▸ Passage to read
_____
Glossary of terms
SENCO - Special Educational Needs Coordinator
Sometimes SENDCO- Special Educational Needs and Disabilities Coordinator - the key person in school responsible for overseeing the provision for all pupils with additional needs. At St. Mary’s, the SENDCO is Rebecca Smith.
INCO - Inclusion Coordinator
The key person in school responsible for overseeing the provision for any pupil requiring additional support, including those learning English as an Additional Language, for example. At St. Mary’s, the INCO is also Rebecca Smith.
SEN Support is the system by which schools should assess the needs of children, and then provide appropriate support. The system should follow four stages, often referred to as a 'cycle': Assess, Plan, Do, Review. For further information about this cycle, often referred to as the 'graduated approach', see Chapter 6 of the SEND Code of Practice 2015. The needs of most pupils with SEND are met through SEN support. https://www.gov.uk/government/publications/send-guide-for-parents-and-carers
APDR - Assess, Plan, Do, Review
A response to meeting the needs of pupils with SEND, where provision is regularly reviewed and adjusted to ensure it is having the required impact for the child.
If a child is receiving SEN support, they will be added to the SEND register, a list of pupils within school with identified additional needs. This will only happen following conversation with parents.
For a small number of children with complex needs, an Education and Health Care Plan may be required. Before an EHCP can be agreed, a Needs Assessment must take place, involving professionals including an Educational Psychologist undertaking observations and assessments of the child and considering appropriate outcomes and the provision needed to meet those outcomes. An application to request an Education Health Care Needs Assessment (EHCNA) is usually made by school and parents together, although parents can apply independently. Cambridgeshire guidance on EHCPs A decision to apply for an EHCNA would be made if a child was not making progress as a result of the support already put in place via the APDR cycle and advice from other professionals.
What is a One Page Profile?
A One Page Profile (sometimes referred to as a Pupil Passport) is a one-page document which brings together key information about your child, including: their strengths, needs, likes/dislikes, and crucially, information about how they like to be supported and learn best. Having a One Page Profile helps make sure that all the key people involved in helping your child (including new people) have access to up-to-date information and are well informed about how to support them.
Dyslexia is a learning difficulty that primarily affects the skills involved in accurate and fluent word reading and spelling. Children with dyslexia may also have difficulties in aspects of language, motor co-ordination, mental calculation, concentration and personal organisation, although these by themselves are not signs of dyslexia. Teachers in school are trained to identify children with dyslexic difficulties (through a combination of standardised and , and although they cannot make a formal diagnosis, they will put in place provision to support needs. All classrooms are “dyslexia friendly.” Cambridgeshire Dyslexia Guidance
Dyscalculia is a condition that affects the ability to acquire arithmetical skills. Dyscalculic learners may have difficulty understanding simple number concepts, lack an intuitive grasp of numbers, and have problems learning number facts and procedures. Even if they produce a correct answer or use a correct method, they may do so mechanically and without confidence. Teachers in school are trained to identify children experiencing particular difficulties with mathematics, and put in place provision to support their needs.
_____
▸ Task to complete
Please rewrite the paragraph in the glossary above that begins "A One Page Profile (sometimes referred to as a Pupil Passport)" as a short bulleted list that keeps its main facts.

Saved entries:
_____
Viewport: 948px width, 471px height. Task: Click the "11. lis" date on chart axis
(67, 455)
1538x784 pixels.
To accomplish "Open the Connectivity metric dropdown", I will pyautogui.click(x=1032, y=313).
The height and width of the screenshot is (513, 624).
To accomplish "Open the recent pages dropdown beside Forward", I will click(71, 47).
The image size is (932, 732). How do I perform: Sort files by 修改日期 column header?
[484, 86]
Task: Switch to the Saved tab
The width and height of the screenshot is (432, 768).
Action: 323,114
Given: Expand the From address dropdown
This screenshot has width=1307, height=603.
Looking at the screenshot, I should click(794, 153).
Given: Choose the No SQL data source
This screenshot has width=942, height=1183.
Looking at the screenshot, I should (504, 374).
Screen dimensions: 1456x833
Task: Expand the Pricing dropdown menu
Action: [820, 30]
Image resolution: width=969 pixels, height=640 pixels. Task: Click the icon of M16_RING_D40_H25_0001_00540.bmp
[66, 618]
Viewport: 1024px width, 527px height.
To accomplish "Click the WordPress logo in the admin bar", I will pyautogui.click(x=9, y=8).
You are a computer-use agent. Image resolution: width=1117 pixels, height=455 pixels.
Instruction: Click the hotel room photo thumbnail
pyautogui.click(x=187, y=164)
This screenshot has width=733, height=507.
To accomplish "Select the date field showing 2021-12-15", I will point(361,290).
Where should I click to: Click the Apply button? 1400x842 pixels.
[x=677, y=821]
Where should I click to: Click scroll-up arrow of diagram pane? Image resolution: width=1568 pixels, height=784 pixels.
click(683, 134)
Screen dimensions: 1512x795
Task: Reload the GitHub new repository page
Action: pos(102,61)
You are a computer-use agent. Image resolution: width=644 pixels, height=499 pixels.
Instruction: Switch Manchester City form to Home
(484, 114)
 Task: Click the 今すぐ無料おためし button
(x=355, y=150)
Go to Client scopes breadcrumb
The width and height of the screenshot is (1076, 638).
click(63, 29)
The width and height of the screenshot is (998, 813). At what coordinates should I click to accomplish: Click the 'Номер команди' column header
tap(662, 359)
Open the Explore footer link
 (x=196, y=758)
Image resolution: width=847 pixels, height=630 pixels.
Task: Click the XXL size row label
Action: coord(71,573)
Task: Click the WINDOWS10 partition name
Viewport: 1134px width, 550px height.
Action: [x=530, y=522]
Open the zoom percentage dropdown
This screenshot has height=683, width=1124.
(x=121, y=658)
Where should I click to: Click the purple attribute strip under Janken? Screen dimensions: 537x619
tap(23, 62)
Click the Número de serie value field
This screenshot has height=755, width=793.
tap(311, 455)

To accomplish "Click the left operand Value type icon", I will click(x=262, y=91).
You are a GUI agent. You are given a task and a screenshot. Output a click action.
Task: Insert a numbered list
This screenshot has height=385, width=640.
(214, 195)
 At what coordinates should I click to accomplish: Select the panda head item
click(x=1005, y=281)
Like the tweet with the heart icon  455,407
_____
▸ Response below
- A One Page Profile, also called a Pupil Passport, is a one-page document of key information about your child.
- It covers their strengths, needs, likes and dislikes.
- Crucially, it records how they like to be supported and how they learn best.
- It gives all the key people helping your child, including new people, access to up-to-date information.
- It keeps those people well informed about how to support your child.